È questo l’interrogativo che, dopo le surreali 4 ore di riunione dell’ultimo consiglio comunale, anima le discussioni nelle case e nelle strade della nostra città, come sempre legatissima e affezionata alla sua più distintiva manifestazione, il Carnevale appunto.

Come redazione ne abbiamo avuto immediato sentore quando, pochissimi minuti dopo la pubblicazione del nostro articolo sul consiglio comunale intitolato “Hanno salvato il Carnevale Estivo (che a fine settembre avrà poco o nulla di turistico)” il seguente commento da parte di una nostra lettrice che è anche insegnante in un istituto superiore di Sciacca:

“Viene da ridere, dopo questo teatrino estivo viene fatto il canervale in autunno quando inizia la scuola. Così gli alunni il lunedì dopo carnevale rimangono tutti a casa per smaltire quanto c’è da smaltire. Non va bene. Se vogliono fare il carnevale si deve fare ad Agosto, per far partecipare i turisti. Per i saccensi è una ripetizione. Tutto a danno dei ragazzi e della scuola”.

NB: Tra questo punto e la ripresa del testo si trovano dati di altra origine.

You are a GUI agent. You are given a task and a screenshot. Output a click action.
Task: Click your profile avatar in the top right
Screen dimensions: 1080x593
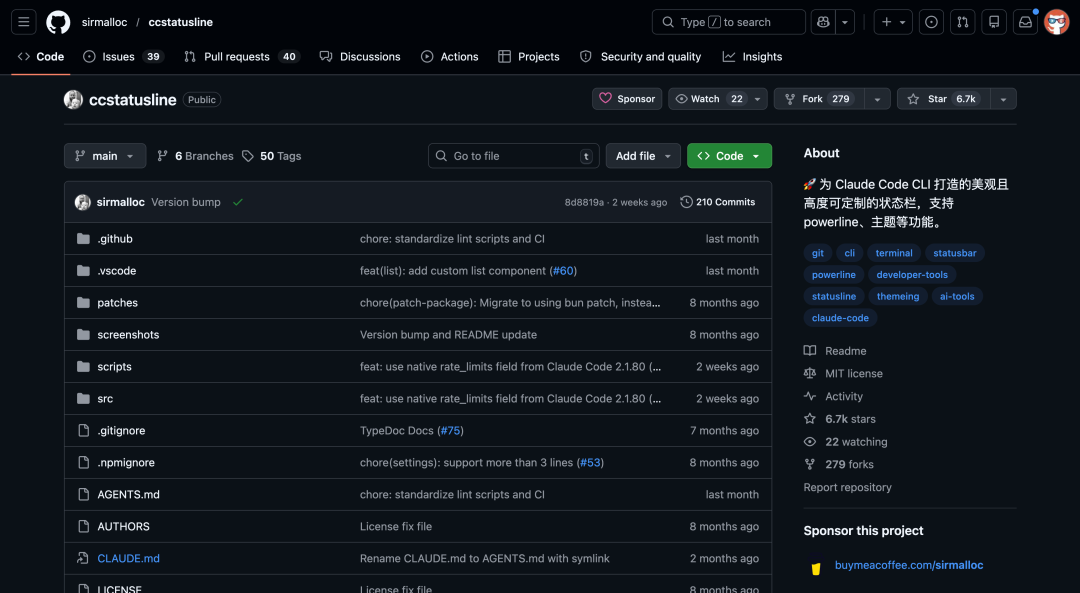click(x=1056, y=21)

E poi, a seguire, tante sollecitazioni che ci hanno dato conferma di come il cosiddetto “buon senso del padre di famiglia” si orientasse decisamente verso questa domanda con un evidente sottofondo critico:

A cosa serve un Carnevale estivo a fine settembre?”.

Ci abbiamo voluto ragionare un pò su, anche pensando al perché la stessa domanda non debba aver neanche sfiorato la mente dei 18 consiglieri comunali che hanno invece votato compatti (opposizione e maggioranza amministrativa) per il “salvataggio” del Carnevale Estivo.

C’è innanzitutto da ricordare che l’idea stessa di una edizione estiva del Carnevale ha la sua genesi nella opportunità di valorizzare i prodotti della maestria dei nostri bravissimi artigiani carristi anche per elevare il ritorno turistico di questa manifestazione così identitaria, aumentandone la fruibilità turistica attraverso la replicala festa, in versione ovviamente ridotta, nel periodo dell’anno in cui la presenza di visitatori esterni è più significativa, l’estate appunto.

Luglio e Agosto sarebbero quindi per definizione i mesi più adatti per un Carnevale Estivo che voglia davvero raggiungere la sua finalità specificatamente turistica.

A Sciacca, tuttavia, le cose più logiche hanno spesso difficoltà a trovare spazio ed ecco allora la decisione di collocare il Carnevale Estivo nel calendario dell’Estate Saccense nella prima quindicina di settembre, prima dell’inizio della scuola, con la dichiarata finalità di farne un’appuntamento che facilitasse un utile prolungamento di quella stagione turistica estiva sempre troppo compressa nei due mesi canonici di luglio e agosto, facendo leva sulla speranza (tutta peraltro da dimostrare nei fatti) che potesse comunque funzionare lo stesso da richiamo per un’aliquota più o meno significativa di turismo regionale.

Poi, il 4 agosto, accade quell’imprevisto politico che manda tutto all’aria: l’opposizione dirotta altrove le somme destinate a finanziare il Carnevale Estivo (e altre manifestazioni) e il sindaco annuncia che quest’anno quel Carnevale già in cartellone non si potrà più svolgere.

Ben presto l’opposizione si accorge di aver fatto una fesseria, quanto meno sul piano strettamente politico: si è messa contro quel “popolo del Carnevale” che a Sciacca ha un peso consistente, e al quale danno forza non solo le associazioni dei carristi ma anche una fetta consistente dell’opinione pubblica. Si cerca così di correre ai ripari.

Passa tuttavia poco più di un mese e l’altra sera in consiglio comunale 25 mila euro (circa) di risorse finanziarie vengono restituite al “Carnevale Estivo”, destinato a questo punto a scivolare inevitabilmente a fine settembre, a scuole aperte.

Qualcuno in consiglio comunale si pone il problema se in questa situazione il Carnevale Estivo potrà avere ancora quella funzione in chiave turistica che dovrebbe avere?

Assolutamente NO.

E allora a cosa serve?

Elementare, mio caro Watson” risponderebbe Sherlock Holmes…

Ad accontentare e gratificare non solo le associazioni dei carristi, che avevano prestato fede ad un appuntamento già programmato, ma anche quell’incrollabile identità carnascialesca che così bene ci caratterizza.

Perché a Sciacca la respiri davvero quella magica atmosfera in cui a volte ti sembra che tutto è carnevale…

Con buona pace del buon senso del padre di famiglia.